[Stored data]
******************************
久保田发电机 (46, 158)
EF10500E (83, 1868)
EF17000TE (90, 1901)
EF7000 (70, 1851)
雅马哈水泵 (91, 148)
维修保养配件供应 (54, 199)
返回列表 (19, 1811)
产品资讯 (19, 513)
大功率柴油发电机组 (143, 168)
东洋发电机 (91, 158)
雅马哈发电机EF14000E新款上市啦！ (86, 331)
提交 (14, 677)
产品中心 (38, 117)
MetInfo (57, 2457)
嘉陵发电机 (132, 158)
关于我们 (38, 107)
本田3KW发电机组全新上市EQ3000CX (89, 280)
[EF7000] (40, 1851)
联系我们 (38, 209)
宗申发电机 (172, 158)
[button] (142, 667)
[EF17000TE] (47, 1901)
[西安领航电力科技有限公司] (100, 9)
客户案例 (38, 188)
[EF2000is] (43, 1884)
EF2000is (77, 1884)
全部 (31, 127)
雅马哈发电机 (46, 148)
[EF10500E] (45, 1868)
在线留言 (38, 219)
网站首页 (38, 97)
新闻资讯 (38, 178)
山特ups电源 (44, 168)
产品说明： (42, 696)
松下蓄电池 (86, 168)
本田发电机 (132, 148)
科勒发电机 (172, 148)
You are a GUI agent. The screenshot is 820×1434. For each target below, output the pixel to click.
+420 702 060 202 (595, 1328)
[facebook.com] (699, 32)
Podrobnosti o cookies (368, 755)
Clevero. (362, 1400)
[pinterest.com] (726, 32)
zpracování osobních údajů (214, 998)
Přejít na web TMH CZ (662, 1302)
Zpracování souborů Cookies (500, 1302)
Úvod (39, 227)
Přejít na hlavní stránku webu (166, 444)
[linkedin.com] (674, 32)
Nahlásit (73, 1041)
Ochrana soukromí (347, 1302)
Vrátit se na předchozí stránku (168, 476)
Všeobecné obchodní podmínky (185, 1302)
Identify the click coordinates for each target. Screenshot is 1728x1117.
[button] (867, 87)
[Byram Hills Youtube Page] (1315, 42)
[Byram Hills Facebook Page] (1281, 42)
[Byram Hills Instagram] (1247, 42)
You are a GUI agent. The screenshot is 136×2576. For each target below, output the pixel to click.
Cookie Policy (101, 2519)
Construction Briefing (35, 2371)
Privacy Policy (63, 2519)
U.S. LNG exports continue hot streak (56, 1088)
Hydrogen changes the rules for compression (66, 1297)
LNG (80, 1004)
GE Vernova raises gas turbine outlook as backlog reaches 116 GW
******************************
Task directions – All entries above should be duplicated exactly, none omitted.

Reply –
久保田发电机 (46, 158)
EF10500E (83, 1868)
EF17000TE (90, 1901)
EF7000 (70, 1851)
雅马哈水泵 (91, 148)
维修保养配件供应 (54, 199)
返回列表 (19, 1811)
产品资讯 (19, 513)
大功率柴油发电机组 (143, 168)
东洋发电机 (91, 158)
雅马哈发电机EF14000E新款上市啦！ (86, 331)
提交 (14, 677)
产品中心 (38, 117)
MetInfo (57, 2457)
嘉陵发电机 (132, 158)
关于我们 (38, 107)
本田3KW发电机组全新上市EQ3000CX (89, 280)
[EF7000] (40, 1851)
联系我们 (38, 209)
宗申发电机 (172, 158)
[button] (142, 667)
[EF17000TE] (47, 1901)
[西安领航电力科技有限公司] (100, 9)
客户案例 (38, 188)
[EF2000is] (43, 1884)
EF2000is (77, 1884)
全部 (31, 127)
雅马哈发电机 (46, 148)
[EF10500E] (45, 1868)
在线留言 (38, 219)
网站首页 (38, 97)
新闻资讯 (38, 178)
山特ups电源 (44, 168)
产品说明： (42, 696)
松下蓄电池 (86, 168)
本田发电机 (132, 148)
科勒发电机 (172, 148)
You are a GUI agent. The screenshot is 820×1434. For each target below, output the pixel to click.
+420 702 060 202 (595, 1328)
[facebook.com] (699, 32)
Podrobnosti o cookies (368, 755)
Clevero. (362, 1400)
[pinterest.com] (726, 32)
zpracování osobních údajů (214, 998)
Přejít na web TMH CZ (662, 1302)
Zpracování souborů Cookies (500, 1302)
Úvod (39, 227)
Přejít na hlavní stránku webu (166, 444)
[linkedin.com] (674, 32)
Nahlásit (73, 1041)
Ochrana soukromí (347, 1302)
Vrátit se na předchozí stránku (168, 476)
Všeobecné obchodní podmínky (185, 1302)
Identify the click coordinates for each target. Screenshot is 1728x1117.
[button] (867, 87)
[Byram Hills Youtube Page] (1315, 42)
[Byram Hills Facebook Page] (1281, 42)
[Byram Hills Instagram] (1247, 42)
You are a GUI agent. The screenshot is 136×2576. For each target below, output the pixel to click.
Cookie Policy (101, 2519)
Construction Briefing (35, 2371)
Privacy Policy (63, 2519)
U.S. LNG exports continue hot streak (56, 1088)
Hydrogen changes the rules for compression (66, 1297)
LNG (80, 1004)
GE Vernova raises gas turbine outlook as backlog reaches 116 GW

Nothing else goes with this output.